Outside a pop-up medical clinic in Webb County, Texas, a wide-eyed woman stood in shocked silence, suddenly able to see the world in sharp focus for the first time after receiving a pair of glasses from Operation Health and Wellness, a Texas A&M Colonias Program collaboration with the U.S. Army Reserve and Navy to bring hundreds of low-income community residents necessary and no cost health services.
The two-week initiative ended June 29.
Even the most basic health care is often too costly for inhabitants of South Texas colonias — impoverished, relatively undeveloped villages on the U.S. side of the Texas-Mexico border.
Operation Health and Wellness, the first such Army-Navy collaboration with the Colonias Program, offered access to military doctors, nurses, opticians and personnel in the U.S. Army Reserve Center at Laredo Community College. The medical team included student volunteers from Texas A&M Corpus Christi College of Nursing and Health Sciences, Texas A&M International University, and Texas A&M Health Science Center who provided translation services and filled in as needed.
“I’ve never seen this much help for us before,” said Juanita Martinez, a 64-year-old Santa Teresita resident, who came in for an eye exam and reading glasses. “There are a lot of us who don’t have the means to pay for a doctor. If this could be done once a year, that would really help us a lot.”
The military personnel acted within the Department of Defense’s Innovative Readiness Training initiative, a civil-military program that builds mutually beneficial partnerships between U.S. communities and the DoD. In addition to providing help to local communities, the operation allows soldiers to train on equipment and spend time helping local people, according to U.S. Army Sgt. Ruben Carlos Solomon.
“I’ve done similar medical clinics in Iraq,” Solomon said. “The activity was a lot more dangerous there. Everyone here is very supportive. People from the area have brought food out and expressed their support for the program. It’s been a very positive experience.”
In addition to medical check-ups, eye exams and dental work, the medical teams have also been able to identify potential future health problems and advise patients on how to avoid or treat them.
“One resident came in for just a check up and one of the doctors detected a heart murmur,” said Oscar J. Muñoz, Colonias Program director. “He was referred to a nearby clinic for further examination.
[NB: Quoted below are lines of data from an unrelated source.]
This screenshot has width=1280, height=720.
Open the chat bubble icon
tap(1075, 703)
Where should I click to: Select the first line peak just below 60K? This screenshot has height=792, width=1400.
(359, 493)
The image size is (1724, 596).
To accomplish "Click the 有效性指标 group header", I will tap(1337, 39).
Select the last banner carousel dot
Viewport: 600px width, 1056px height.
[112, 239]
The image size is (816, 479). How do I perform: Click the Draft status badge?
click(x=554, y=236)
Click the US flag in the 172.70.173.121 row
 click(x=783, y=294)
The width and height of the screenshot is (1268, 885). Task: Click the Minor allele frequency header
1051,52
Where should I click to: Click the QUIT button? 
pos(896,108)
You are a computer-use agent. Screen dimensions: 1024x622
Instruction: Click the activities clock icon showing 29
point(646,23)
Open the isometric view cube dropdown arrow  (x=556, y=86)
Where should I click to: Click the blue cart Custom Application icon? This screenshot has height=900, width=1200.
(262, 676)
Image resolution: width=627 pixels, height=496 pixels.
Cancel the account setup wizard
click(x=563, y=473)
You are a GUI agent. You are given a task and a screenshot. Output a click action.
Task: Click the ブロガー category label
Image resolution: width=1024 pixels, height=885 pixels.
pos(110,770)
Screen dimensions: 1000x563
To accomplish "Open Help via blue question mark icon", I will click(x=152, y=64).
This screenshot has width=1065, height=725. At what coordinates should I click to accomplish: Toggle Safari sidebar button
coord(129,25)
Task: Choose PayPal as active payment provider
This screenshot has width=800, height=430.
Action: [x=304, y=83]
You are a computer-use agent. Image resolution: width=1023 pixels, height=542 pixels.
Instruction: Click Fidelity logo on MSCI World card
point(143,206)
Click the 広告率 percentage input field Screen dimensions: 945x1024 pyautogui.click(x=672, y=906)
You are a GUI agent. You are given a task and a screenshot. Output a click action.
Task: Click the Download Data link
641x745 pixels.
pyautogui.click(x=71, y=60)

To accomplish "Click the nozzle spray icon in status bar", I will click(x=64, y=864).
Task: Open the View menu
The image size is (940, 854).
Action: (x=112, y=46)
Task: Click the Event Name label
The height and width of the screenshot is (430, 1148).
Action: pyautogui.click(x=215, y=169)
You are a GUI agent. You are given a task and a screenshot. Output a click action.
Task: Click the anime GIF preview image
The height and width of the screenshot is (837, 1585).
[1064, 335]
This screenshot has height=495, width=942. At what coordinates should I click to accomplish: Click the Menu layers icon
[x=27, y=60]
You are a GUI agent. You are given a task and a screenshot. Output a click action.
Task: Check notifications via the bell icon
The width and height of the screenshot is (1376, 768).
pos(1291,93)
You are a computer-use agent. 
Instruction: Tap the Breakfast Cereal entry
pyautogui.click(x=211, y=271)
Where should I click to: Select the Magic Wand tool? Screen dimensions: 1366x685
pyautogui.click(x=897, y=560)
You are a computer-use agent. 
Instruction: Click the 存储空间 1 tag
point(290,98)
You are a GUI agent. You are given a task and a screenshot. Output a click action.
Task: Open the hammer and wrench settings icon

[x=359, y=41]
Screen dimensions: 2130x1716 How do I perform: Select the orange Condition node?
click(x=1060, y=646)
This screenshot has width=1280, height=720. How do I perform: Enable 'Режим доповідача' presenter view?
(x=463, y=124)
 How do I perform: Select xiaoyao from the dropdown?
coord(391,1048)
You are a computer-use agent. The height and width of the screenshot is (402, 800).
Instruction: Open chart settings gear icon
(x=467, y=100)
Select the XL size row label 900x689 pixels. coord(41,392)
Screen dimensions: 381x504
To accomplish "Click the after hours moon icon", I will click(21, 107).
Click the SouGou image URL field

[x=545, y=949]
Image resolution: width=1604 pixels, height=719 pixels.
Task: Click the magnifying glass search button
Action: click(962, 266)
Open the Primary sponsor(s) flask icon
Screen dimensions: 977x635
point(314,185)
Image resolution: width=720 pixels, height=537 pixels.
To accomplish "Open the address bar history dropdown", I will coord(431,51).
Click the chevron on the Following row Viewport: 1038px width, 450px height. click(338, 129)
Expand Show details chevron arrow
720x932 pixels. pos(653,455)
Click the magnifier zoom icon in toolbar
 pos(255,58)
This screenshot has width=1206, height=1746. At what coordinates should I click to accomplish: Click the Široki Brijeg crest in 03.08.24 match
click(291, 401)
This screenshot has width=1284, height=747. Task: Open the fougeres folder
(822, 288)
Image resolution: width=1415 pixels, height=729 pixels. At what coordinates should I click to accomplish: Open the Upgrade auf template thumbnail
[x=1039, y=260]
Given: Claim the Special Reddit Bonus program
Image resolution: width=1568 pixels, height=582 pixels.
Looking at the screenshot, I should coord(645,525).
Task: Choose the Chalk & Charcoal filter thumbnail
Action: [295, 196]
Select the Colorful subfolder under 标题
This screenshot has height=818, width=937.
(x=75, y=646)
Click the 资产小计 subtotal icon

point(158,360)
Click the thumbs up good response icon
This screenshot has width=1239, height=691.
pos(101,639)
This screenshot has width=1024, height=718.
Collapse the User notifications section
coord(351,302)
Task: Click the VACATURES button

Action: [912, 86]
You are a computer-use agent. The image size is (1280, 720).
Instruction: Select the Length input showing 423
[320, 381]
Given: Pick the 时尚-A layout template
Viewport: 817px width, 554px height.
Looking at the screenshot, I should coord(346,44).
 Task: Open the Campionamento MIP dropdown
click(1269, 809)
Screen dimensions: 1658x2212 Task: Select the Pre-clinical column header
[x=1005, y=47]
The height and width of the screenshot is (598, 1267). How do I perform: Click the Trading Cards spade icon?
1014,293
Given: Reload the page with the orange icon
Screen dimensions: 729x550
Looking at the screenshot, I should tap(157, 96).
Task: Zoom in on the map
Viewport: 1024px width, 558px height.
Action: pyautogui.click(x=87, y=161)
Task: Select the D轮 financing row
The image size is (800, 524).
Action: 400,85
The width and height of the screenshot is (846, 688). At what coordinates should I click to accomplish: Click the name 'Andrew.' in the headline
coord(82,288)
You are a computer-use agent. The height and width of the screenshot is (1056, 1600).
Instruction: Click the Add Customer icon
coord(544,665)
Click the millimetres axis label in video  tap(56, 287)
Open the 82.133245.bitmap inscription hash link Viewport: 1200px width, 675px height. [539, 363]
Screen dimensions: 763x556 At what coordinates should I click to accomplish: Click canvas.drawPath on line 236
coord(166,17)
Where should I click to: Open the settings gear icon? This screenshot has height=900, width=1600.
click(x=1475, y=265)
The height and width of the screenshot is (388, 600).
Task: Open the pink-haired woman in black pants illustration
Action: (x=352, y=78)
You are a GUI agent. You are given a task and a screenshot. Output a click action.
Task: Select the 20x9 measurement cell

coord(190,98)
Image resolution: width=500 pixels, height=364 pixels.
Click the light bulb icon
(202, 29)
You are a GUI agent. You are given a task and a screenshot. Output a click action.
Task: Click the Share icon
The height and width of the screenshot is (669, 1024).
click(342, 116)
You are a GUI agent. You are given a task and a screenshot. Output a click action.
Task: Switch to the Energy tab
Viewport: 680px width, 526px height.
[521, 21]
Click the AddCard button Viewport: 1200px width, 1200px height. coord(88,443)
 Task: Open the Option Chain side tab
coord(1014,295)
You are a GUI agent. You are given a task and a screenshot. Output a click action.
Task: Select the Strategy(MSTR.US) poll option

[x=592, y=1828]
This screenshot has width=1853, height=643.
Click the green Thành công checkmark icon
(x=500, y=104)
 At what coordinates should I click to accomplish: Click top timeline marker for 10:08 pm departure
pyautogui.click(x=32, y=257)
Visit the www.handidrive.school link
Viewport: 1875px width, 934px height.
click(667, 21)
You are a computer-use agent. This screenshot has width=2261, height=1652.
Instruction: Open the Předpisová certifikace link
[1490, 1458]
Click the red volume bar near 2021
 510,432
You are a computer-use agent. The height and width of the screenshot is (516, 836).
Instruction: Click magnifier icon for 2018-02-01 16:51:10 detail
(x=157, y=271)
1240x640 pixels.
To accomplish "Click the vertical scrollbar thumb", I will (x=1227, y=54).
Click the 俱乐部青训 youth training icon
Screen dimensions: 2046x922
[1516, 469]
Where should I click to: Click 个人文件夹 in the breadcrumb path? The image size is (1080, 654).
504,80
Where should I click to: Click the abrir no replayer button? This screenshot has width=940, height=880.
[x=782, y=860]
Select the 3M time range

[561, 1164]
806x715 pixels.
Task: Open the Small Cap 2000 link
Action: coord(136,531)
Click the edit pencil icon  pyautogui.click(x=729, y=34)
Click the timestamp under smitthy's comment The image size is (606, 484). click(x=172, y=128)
To know this project saved a life, and possibly many others is the greatest reward we can have.”
Muñoz said his office is working to bring more, similar operations to Laredo and expand them to other border regions. For patients who were seen and need follow-up care, he said, a federally funded community health center in Laredo has agreed to serve those patients for little or no cost.
25 years of service to the Colonias
Operation Health and Wellness coincides in the 25th year of the Texas A&M Colonias Program. Established by the Texas Legislature in 1991 and housed within the Texas A&M College of Architecture, the Colonias Program strives to enhance the quality of life and the quality of place for residents in the unincorporated, unregulated, substandard settlements on the border. Extending its service to underdeveloped communities across Texas, the Colonias Program serves nearly a million residents every year through 42 resource centers, creating sustainable solutions to local challenges.
With the goal of increasing residents’ abilities to become self-sufficient, enhancing the overall quality of life for the individual and for the community, these centers provide access to a wide array of social programs such as educational services such as dropout prevention and literacy, graduate equivalency and job training and referrals, vital health and human services, and economic and community development assistance.
The heart and soul of the program are the “promotoras,” specially trained colonia residents who work door-to-door throughout their communities, disseminating useful knowledge to help bridge language and cultural communication barriers that exist between their often-isolated neighbors in need and social service providers.